● **Exercise goal**
Search the records for the string "agent", and show each line where it appears.
━━━━━━
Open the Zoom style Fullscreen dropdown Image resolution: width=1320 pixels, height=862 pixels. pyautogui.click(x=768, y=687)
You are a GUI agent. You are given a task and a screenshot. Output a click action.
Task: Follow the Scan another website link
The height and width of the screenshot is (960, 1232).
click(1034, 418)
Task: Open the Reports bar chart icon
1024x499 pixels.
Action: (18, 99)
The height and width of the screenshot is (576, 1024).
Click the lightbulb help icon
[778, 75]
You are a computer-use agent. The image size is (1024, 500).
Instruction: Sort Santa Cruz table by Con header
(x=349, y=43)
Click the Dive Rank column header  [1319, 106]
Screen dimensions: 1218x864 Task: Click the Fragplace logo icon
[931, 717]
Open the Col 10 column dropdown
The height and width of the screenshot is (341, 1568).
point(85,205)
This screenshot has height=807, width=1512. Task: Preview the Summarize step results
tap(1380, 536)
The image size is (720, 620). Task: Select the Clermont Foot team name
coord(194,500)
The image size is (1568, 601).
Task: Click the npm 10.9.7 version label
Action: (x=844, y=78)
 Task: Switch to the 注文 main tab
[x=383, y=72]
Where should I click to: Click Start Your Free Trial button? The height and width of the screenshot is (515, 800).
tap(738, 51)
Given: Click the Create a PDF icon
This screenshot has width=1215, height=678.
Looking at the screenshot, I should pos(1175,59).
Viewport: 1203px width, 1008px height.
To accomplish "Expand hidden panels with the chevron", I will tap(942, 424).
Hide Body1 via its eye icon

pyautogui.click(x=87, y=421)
━━━━━━
● **Result of this task**
You are a GUI agent. You are given a task and a screenshot. Output a click action.
You are a computer-use agent. The image size is (1024, 500).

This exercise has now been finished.